さて、今日の締めくくりは、世界に誇る名コンサートホール「キタラ」の前を通り越し、化粧直しが終わってリニューアルされた豊平館を巡って日本庭園に向かいました。
ここは都会の喧噪の中で、全く浮世離れした空間、どことなく心安らぐ場所です。
そしてここのお目当ては、この一角に設えられた重要文化財である「八窓庵」です。

八窓庵 |

水琴窟を鳴らそうと必死になるも・・・ |
八窓庵の庭には「つくばい」が設えられていて、筧からの水がしたたり落ちると華麗な音を発する水琴窟が仕込まれているのですが、最近は水は止められたままになっています。そこで警備員さんに伺ったところ、バケツに水を持ってきて下さり、これを流すと聞こえますよ…とのこと。
一旦散りかけたメンバーを呼び戻して「さぁて、お立ち会い!」まではよかったのですが、結果は…残念ながら聞こえませんでした(笑)
と会かいわら31当日の散策は少し緩めでしたが、それでもお腹はすくもの。昼食はキリンビール園での会食です。
食べ飲み放題でしたが、お代わりする席、持て余す席多様な宴会模様の中、普段車椅子生活を余儀なくされている山本さん(STV)も参加されて和気藹々と今回の幕を閉じました。
なお天気は昼食直前に本格的な雨となりましたが、概ね涼しく過ごせ、会員諸氏の日頃の行いの賜であると実感しました。

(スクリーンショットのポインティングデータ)

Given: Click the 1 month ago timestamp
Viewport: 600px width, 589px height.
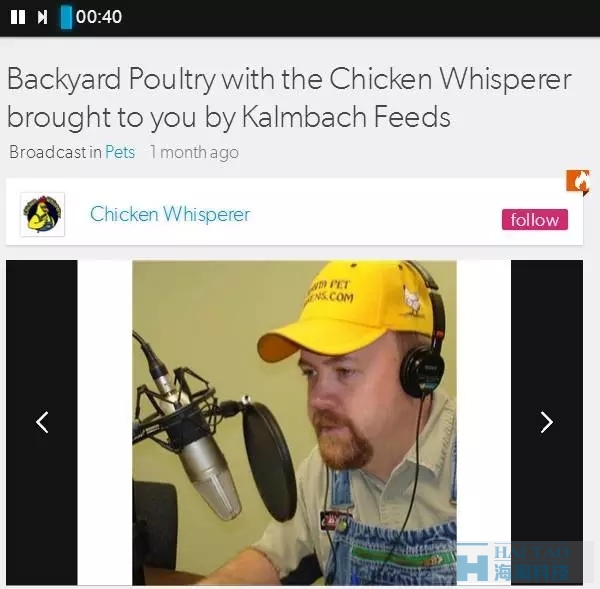Looking at the screenshot, I should pos(194,152).
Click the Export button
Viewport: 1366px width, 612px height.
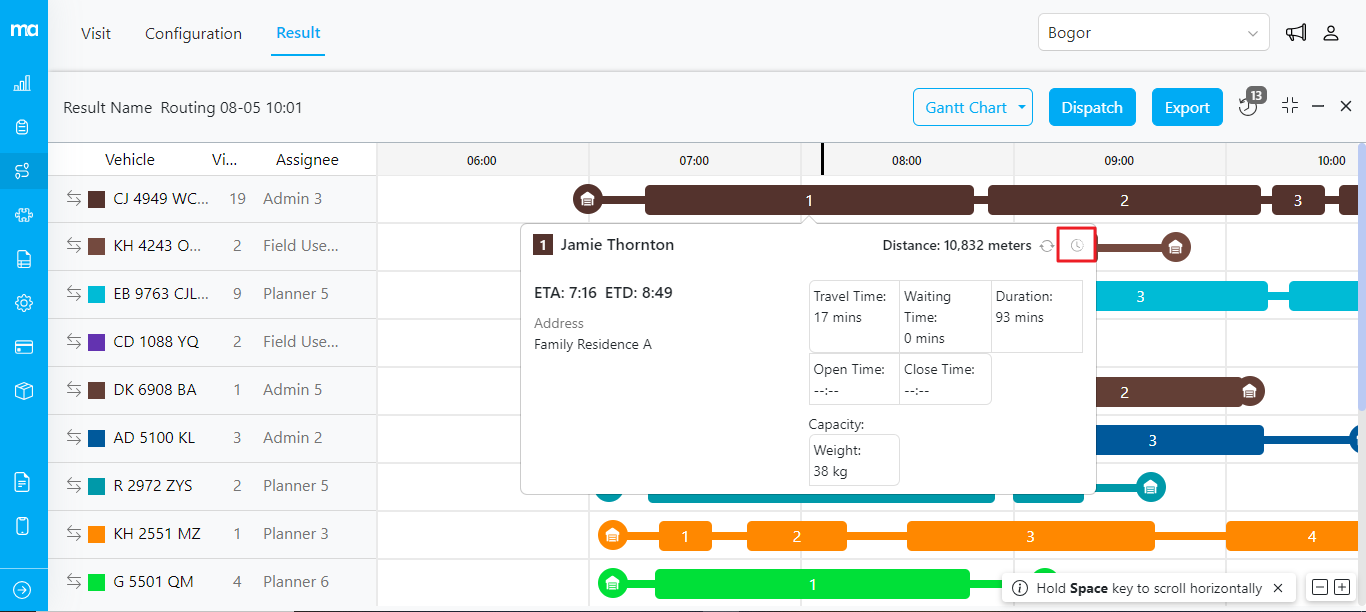(x=1187, y=108)
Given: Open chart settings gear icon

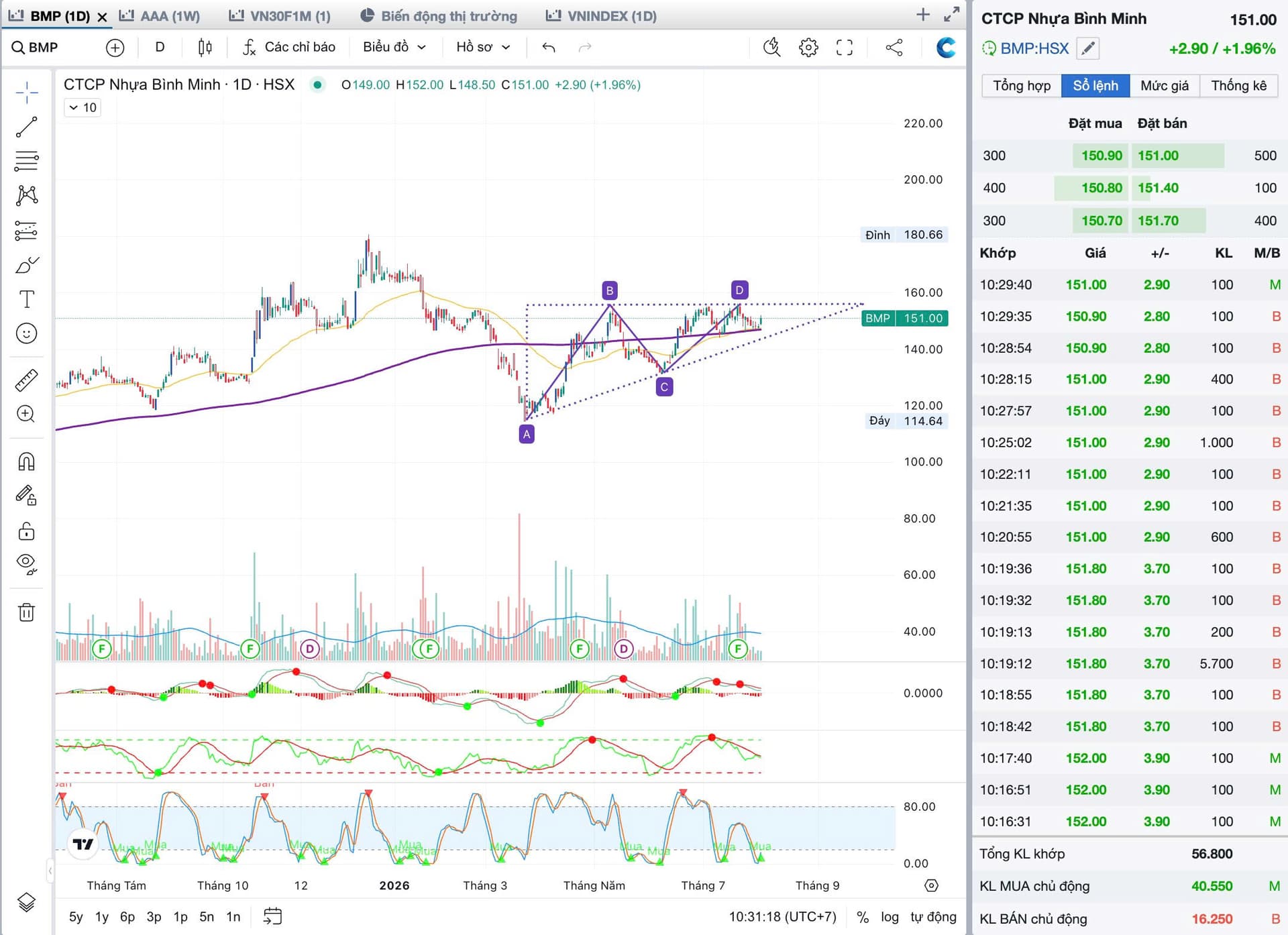Looking at the screenshot, I should tap(808, 47).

§ **練習問題**
読解文によると、散策の後の昼食はどこでとりましたか。

§ **解答**
キリンビール園での会食でした。